(Data provided begins)
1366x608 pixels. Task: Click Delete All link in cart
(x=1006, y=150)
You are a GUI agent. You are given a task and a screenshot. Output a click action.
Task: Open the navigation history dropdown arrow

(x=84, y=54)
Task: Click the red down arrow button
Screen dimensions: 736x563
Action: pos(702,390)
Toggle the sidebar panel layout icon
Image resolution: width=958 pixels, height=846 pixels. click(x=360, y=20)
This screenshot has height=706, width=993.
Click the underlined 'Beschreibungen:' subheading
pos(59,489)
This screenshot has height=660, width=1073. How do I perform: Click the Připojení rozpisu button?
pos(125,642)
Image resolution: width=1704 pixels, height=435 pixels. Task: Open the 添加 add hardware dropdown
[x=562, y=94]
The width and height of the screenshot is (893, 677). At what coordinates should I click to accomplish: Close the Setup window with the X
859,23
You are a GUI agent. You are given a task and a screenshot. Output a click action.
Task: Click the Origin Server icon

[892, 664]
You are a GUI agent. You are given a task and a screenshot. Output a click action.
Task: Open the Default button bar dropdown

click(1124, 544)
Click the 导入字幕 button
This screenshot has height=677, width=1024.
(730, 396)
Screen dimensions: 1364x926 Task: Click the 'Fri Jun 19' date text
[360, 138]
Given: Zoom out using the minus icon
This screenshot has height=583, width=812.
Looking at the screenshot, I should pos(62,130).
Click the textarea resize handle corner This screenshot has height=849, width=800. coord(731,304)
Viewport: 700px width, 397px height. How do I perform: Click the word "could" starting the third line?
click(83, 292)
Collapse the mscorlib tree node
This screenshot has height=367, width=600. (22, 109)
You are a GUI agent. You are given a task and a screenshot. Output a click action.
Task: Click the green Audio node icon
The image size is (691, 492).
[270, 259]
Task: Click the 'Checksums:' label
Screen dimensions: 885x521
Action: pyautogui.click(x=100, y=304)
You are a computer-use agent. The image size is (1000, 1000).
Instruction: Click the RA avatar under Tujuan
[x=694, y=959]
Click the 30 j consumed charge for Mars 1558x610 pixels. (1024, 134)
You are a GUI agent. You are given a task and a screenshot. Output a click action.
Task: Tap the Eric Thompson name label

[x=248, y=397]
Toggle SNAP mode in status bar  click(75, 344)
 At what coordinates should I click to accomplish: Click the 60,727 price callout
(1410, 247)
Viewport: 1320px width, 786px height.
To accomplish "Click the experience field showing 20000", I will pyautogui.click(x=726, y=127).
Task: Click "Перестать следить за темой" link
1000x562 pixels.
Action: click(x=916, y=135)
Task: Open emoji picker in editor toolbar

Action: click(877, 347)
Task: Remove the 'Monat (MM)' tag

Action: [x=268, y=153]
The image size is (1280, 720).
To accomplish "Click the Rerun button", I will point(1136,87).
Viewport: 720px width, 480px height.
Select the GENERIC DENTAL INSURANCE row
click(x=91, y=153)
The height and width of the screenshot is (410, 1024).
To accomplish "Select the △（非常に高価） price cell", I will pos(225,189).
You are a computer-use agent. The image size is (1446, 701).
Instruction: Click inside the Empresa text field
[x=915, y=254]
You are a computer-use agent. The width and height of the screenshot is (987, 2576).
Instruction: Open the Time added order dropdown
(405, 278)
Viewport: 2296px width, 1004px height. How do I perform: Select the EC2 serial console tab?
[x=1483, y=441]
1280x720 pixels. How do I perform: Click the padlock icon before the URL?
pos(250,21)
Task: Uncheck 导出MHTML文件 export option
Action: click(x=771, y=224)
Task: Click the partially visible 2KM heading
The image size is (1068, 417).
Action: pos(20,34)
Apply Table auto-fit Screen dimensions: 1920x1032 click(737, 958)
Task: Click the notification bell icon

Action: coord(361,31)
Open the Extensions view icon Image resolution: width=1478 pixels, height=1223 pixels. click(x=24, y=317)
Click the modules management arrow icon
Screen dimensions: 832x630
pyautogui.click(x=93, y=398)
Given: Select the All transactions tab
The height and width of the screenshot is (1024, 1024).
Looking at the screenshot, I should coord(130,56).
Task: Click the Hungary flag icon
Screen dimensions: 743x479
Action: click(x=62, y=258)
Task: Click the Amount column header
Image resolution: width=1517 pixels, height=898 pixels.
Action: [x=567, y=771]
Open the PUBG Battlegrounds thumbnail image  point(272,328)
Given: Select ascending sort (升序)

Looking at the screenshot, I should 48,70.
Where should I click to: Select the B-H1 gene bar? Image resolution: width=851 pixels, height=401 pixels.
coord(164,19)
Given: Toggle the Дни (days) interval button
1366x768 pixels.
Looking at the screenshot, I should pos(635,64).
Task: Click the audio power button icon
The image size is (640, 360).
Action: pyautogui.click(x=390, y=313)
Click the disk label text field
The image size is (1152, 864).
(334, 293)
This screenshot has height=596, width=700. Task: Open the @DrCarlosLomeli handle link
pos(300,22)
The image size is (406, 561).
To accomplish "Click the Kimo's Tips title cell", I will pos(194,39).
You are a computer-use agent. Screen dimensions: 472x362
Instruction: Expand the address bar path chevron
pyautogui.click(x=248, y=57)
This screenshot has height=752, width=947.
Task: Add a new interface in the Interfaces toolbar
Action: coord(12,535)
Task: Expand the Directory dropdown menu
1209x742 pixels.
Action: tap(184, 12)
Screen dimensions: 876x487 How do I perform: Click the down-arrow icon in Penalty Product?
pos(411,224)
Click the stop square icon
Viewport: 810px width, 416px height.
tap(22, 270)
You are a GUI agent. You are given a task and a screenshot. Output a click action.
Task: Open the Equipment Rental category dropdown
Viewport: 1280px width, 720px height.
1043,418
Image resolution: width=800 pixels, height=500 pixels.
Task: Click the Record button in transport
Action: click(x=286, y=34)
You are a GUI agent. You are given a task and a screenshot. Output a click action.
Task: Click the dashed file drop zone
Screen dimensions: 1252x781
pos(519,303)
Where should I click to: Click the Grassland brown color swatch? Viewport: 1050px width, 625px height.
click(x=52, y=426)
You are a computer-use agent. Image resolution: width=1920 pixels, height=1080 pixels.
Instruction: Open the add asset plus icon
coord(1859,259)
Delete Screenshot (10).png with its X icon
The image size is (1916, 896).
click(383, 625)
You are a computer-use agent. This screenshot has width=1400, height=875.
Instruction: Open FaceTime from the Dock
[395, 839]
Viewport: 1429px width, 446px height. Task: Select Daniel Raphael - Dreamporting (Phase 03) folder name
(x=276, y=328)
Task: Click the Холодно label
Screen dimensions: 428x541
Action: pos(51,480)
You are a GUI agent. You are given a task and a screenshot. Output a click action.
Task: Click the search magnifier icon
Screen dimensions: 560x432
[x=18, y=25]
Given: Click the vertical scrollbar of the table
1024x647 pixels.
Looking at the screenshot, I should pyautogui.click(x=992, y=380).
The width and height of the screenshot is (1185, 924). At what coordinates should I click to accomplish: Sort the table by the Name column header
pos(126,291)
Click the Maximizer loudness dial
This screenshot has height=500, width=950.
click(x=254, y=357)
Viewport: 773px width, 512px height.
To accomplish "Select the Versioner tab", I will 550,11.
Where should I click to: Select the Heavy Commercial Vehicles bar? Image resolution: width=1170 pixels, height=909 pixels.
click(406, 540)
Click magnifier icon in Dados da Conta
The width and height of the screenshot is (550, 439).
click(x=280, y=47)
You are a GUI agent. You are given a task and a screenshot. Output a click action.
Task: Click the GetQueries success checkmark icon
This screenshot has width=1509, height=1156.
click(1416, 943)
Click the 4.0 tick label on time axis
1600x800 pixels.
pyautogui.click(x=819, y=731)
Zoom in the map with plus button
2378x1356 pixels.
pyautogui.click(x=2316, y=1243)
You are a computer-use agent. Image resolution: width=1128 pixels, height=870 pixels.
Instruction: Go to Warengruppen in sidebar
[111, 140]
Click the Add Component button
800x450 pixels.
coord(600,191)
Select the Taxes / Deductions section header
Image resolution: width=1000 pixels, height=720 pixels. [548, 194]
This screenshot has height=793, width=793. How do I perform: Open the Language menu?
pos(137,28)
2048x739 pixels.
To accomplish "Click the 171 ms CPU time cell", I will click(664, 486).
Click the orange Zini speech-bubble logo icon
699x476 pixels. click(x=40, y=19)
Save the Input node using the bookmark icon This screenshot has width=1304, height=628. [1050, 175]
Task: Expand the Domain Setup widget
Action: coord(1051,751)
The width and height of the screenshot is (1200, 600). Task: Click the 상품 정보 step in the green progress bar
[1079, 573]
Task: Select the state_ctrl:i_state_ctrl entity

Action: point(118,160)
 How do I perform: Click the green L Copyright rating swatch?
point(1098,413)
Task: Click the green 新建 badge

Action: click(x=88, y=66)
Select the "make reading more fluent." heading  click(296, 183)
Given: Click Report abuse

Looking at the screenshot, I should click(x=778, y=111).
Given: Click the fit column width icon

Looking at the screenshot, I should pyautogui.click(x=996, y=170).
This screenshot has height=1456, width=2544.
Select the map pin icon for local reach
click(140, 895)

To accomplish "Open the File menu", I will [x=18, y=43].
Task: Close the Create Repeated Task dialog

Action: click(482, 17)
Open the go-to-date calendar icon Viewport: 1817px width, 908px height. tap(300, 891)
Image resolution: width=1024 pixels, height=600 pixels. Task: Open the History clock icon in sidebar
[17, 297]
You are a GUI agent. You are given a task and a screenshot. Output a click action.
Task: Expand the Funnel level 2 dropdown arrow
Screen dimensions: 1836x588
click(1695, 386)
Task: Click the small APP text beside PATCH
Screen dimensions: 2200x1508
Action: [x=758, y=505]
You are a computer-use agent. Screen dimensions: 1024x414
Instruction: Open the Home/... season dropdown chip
(Data provided ends)
== Requirement ==
Return only the stretch of the material above from the line holding "The width and height of the screenshot is (1200, 600)." through the line holding "You are a computer-use agent. Screen dimensions: 1024x414", copied exactly.

== The answer ==
The width and height of the screenshot is (1200, 600). Task: Click the 상품 정보 step in the green progress bar
[1079, 573]
Task: Select the state_ctrl:i_state_ctrl entity

Action: point(118,160)
 How do I perform: Click the green L Copyright rating swatch?
point(1098,413)
Task: Click the green 新建 badge

Action: click(x=88, y=66)
Select the "make reading more fluent." heading  click(296, 183)
Given: Click Report abuse

Looking at the screenshot, I should click(x=778, y=111).
Given: Click the fit column width icon

Looking at the screenshot, I should pyautogui.click(x=996, y=170).
This screenshot has height=1456, width=2544.
Select the map pin icon for local reach
click(140, 895)

To accomplish "Open the File menu", I will [x=18, y=43].
Task: Close the Create Repeated Task dialog

Action: click(482, 17)
Open the go-to-date calendar icon Viewport: 1817px width, 908px height. tap(300, 891)
Image resolution: width=1024 pixels, height=600 pixels. Task: Open the History clock icon in sidebar
[17, 297]
You are a GUI agent. You are given a task and a screenshot. Output a click action.
Task: Expand the Funnel level 2 dropdown arrow
Screen dimensions: 1836x588
click(1695, 386)
Task: Click the small APP text beside PATCH
Screen dimensions: 2200x1508
Action: [x=758, y=505]
You are a computer-use agent. Screen dimensions: 1024x414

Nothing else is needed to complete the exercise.